Near the beginning of this post, I quoted the start of Isaiah 59: “Behold, Yahweh’s hand is not shortened, that it can’t save; nor his ear dull, that it can’t hear. But your iniquities have separated you and your God, and your sins have hidden his face from you, so that he will not hear” (Is. 59:1-2, WEB). If you keep reading through to the end of that chapter, you come to this statement about a redeemer:
“A Redeemer will come to Zion,
and to those who turn from disobedience in Jacob,” says Yahweh.
“As for me, this is my covenant with them,” says Yahweh. “My Spirit who is on you, and my words which I have put in your mouth shall not depart out of your mouth, nor out of the mouth of your offspring, nor out of the mouth of your offspring’s offspring,” says Yahweh, “from now on and forever.”Isaiah 59:20-21, WEB
God wants us to be in such a close relationship with Him that we’ll never feel abandoned. As Jesus said when He told His disciples that He would send them the Holy Spirit, “I will not leave you orphans. I will come to you” (John 14:18, WEB). When we’re keeping covenant with God, there’s such a close relationship that His spirit dwells inside us. And if we have drifted away, we can repent and come back to the close relationship that God offers His beloved people.
I also want to mention that there are times we may feel abandoned by God even when we haven’t done anything wrong.
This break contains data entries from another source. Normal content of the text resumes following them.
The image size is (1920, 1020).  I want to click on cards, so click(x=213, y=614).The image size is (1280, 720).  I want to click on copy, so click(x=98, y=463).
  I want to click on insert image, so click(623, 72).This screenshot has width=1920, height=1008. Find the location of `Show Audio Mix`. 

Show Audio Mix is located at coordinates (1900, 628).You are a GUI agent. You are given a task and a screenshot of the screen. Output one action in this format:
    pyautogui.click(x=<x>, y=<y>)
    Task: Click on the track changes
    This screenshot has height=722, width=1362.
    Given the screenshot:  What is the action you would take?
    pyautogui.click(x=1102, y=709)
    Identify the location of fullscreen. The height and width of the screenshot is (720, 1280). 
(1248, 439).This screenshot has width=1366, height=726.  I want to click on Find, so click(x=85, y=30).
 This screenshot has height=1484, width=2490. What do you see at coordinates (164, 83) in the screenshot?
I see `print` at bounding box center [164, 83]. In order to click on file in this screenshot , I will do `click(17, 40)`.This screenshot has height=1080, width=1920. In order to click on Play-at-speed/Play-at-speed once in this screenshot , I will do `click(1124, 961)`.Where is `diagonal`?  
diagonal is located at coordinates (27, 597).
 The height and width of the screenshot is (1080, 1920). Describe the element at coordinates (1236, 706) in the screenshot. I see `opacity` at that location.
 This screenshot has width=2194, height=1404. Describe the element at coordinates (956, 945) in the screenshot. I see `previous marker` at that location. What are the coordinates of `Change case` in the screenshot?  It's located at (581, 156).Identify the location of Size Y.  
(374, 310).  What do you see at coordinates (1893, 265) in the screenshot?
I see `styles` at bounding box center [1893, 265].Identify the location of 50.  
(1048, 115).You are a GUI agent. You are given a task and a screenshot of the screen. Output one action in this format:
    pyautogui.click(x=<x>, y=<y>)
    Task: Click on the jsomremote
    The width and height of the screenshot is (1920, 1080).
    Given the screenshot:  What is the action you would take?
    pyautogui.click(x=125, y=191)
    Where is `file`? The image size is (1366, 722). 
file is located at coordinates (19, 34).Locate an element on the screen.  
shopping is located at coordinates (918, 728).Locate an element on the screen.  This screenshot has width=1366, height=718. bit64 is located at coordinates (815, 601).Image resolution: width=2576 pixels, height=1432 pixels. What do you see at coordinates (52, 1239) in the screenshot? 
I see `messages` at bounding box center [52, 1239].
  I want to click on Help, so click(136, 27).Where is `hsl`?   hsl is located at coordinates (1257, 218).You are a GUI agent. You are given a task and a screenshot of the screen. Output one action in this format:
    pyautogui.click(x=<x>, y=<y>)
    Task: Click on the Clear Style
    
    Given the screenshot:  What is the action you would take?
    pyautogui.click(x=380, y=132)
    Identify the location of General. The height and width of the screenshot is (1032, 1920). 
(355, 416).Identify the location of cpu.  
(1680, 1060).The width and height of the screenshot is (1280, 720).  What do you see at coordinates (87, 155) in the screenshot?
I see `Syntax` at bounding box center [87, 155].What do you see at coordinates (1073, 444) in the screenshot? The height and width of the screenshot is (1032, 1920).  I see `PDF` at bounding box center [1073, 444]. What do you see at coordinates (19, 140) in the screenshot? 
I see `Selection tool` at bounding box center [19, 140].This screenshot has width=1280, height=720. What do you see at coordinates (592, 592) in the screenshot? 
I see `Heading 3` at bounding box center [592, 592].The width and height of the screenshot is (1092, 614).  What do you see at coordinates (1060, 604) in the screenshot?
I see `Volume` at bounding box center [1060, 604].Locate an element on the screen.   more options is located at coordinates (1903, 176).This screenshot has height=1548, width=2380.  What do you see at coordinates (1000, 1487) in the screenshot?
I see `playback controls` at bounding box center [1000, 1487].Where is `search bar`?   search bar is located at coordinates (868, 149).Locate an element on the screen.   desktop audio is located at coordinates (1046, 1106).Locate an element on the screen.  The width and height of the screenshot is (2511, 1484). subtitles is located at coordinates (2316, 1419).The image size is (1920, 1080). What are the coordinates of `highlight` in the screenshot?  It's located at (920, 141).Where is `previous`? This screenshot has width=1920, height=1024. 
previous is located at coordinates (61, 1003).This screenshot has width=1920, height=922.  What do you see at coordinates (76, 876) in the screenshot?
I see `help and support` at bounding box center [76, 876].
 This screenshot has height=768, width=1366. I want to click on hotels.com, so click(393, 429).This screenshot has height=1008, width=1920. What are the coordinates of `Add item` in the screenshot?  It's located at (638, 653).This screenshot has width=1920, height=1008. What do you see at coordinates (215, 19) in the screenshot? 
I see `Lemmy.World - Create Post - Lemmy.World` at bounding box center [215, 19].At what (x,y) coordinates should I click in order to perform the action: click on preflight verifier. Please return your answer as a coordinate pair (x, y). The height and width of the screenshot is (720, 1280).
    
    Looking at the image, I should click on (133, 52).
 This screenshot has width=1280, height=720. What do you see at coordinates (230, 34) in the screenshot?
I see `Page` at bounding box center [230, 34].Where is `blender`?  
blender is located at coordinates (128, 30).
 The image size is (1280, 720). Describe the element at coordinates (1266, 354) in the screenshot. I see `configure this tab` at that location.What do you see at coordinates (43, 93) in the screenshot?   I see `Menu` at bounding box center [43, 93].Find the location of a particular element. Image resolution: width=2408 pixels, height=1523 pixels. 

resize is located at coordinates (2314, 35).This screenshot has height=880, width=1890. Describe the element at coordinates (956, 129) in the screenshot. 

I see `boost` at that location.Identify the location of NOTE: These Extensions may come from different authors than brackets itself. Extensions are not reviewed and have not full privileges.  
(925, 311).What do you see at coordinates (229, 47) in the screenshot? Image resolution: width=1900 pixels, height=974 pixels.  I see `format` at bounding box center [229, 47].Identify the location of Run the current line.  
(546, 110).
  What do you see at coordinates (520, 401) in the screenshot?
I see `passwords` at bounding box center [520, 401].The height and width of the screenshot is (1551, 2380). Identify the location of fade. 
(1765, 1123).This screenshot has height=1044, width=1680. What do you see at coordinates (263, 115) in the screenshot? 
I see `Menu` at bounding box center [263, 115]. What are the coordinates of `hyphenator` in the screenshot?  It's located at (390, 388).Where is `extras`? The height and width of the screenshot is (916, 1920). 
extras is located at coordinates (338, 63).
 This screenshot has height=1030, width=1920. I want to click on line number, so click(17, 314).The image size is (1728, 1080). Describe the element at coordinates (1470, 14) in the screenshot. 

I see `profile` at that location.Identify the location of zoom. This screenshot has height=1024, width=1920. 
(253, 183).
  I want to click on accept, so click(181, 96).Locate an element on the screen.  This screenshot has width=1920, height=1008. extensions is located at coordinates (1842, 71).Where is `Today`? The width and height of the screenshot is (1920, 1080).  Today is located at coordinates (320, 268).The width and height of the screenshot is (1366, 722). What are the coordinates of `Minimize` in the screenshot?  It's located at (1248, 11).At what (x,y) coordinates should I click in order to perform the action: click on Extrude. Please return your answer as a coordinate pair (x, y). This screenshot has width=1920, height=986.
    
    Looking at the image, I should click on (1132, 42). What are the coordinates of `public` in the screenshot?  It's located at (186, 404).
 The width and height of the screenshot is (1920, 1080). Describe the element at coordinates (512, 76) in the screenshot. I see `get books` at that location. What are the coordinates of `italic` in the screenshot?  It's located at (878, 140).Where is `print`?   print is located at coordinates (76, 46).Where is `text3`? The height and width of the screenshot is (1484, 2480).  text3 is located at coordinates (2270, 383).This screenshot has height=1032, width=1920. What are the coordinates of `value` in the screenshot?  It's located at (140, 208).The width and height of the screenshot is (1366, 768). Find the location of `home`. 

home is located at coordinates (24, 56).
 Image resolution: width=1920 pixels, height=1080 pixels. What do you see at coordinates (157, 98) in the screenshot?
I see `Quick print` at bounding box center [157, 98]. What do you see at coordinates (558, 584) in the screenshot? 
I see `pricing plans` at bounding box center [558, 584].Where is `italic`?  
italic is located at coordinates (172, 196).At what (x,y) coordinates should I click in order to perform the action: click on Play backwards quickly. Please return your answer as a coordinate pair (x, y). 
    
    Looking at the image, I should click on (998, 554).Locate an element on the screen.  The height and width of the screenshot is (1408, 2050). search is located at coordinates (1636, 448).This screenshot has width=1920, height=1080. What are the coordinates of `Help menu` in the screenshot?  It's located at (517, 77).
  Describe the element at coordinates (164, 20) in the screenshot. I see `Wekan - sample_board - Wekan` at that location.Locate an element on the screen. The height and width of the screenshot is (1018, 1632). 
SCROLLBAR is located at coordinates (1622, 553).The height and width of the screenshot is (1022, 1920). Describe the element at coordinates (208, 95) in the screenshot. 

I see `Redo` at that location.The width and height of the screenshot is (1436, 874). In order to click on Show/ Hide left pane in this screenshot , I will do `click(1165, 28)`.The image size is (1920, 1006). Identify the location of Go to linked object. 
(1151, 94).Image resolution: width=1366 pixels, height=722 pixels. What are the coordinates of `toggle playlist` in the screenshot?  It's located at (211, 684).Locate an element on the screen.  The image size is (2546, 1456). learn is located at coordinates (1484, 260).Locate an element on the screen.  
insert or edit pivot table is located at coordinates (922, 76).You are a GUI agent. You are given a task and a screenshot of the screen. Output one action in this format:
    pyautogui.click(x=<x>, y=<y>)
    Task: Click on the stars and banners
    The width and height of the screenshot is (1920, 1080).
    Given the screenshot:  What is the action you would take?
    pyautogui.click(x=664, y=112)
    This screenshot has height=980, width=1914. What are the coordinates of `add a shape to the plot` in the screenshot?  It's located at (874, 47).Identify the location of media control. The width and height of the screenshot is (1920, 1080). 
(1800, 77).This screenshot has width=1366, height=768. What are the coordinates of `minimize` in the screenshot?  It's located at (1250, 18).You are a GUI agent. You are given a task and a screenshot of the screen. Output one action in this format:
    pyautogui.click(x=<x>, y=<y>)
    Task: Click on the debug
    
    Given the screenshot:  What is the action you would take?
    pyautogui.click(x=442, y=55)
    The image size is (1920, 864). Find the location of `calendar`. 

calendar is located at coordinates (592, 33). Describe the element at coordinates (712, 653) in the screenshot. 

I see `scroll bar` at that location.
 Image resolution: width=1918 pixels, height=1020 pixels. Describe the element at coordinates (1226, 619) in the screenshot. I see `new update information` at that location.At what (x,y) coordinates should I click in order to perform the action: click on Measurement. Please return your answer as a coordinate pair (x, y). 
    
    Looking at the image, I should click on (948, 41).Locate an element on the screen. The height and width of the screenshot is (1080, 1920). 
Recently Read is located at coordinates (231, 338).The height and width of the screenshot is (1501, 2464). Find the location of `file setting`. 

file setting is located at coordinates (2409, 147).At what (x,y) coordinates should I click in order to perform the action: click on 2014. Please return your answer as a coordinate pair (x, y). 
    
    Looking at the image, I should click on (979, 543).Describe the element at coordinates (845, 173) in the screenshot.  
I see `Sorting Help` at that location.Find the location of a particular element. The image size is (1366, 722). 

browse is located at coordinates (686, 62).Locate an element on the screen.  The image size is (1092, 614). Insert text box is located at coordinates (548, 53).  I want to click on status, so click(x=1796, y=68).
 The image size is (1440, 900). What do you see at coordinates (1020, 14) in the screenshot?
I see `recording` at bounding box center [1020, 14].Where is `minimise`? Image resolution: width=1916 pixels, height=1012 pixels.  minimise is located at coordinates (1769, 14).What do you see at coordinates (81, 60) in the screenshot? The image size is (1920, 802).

Jesus lived a perfect, sinless life and when He hung on the cross He cried out, “My God, my God, why have you forsaken me?” (Matt. 27:46; Mark 15:34). God the Father did not abandon Jesus, but Jesus was in so much agony that it felt as if He were alone and He raised His voice in an anguished lament. Sometimes that’s how we feel, too. In those times, we can take comfort in the fact that Jesus empathizes with this feeling and that God has not truly abandoned us (Heb. 4:14-16; 13:5-6). His promises of help and redemption still apply, and He will make good things happen for us in the end.